→ **MATERIAL PROVIDED**
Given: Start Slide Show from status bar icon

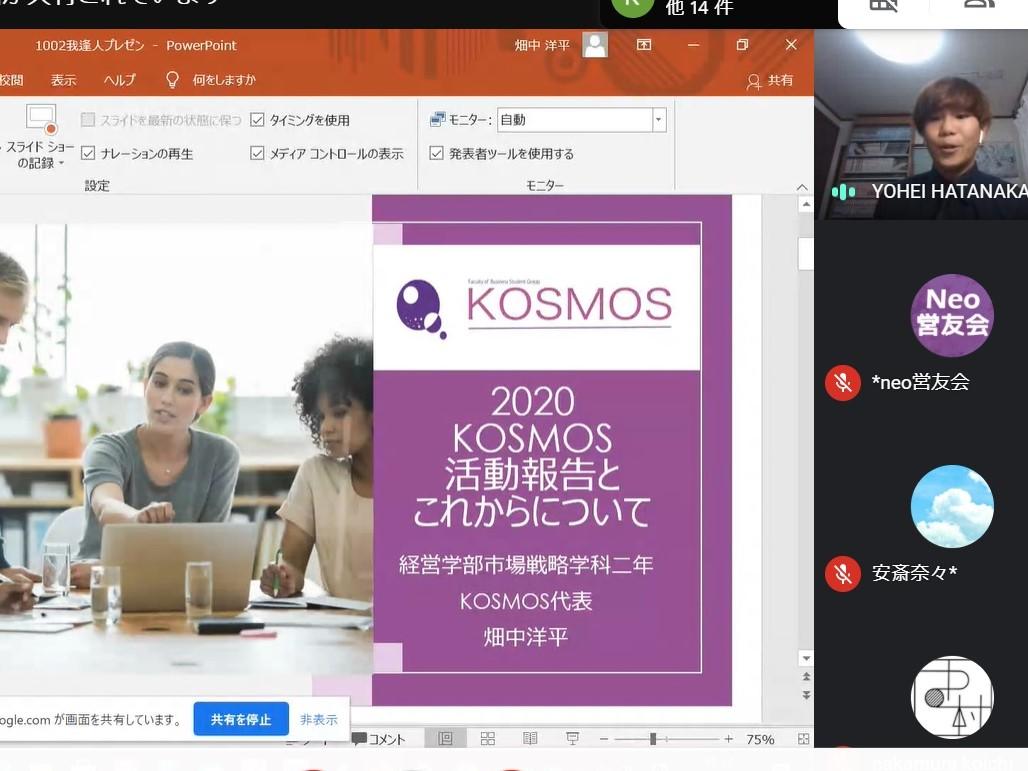Looking at the screenshot, I should [572, 739].
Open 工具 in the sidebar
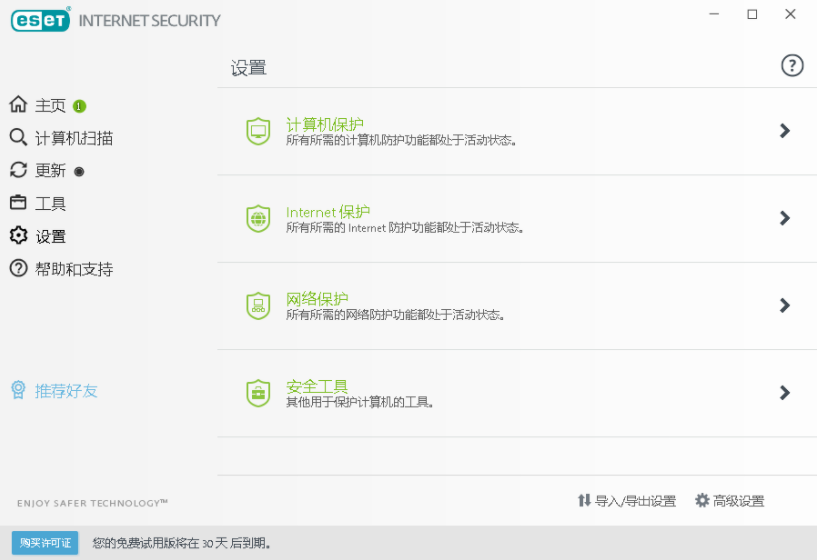The width and height of the screenshot is (817, 560). [x=50, y=204]
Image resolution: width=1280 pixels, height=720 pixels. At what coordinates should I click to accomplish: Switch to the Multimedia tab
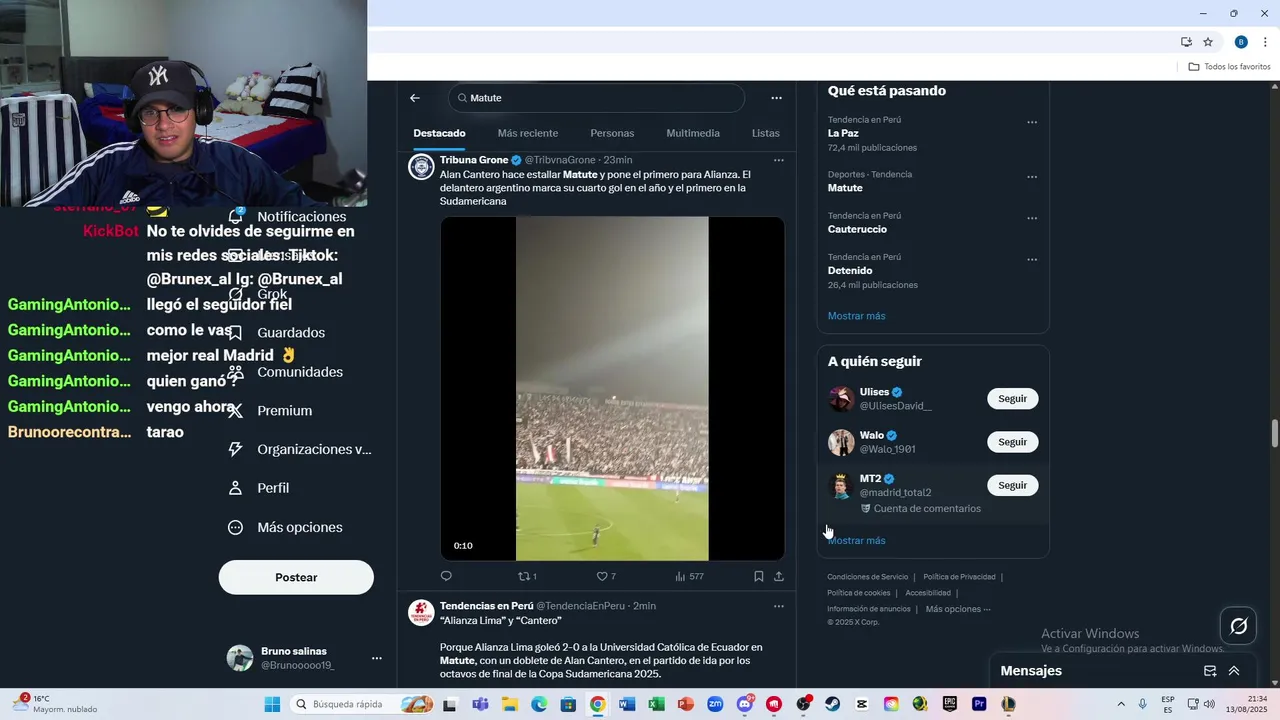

→ **ASSIGNMENT**
Make a word-for-word repeat of the material, skipping all pictures.

→ **ANSWER AREA**
Given: Start Slide Show from status bar icon

Looking at the screenshot, I should [572, 739].
Open 工具 in the sidebar
The width and height of the screenshot is (817, 560). [x=50, y=204]
Image resolution: width=1280 pixels, height=720 pixels. At what coordinates should I click to accomplish: Switch to the Multimedia tab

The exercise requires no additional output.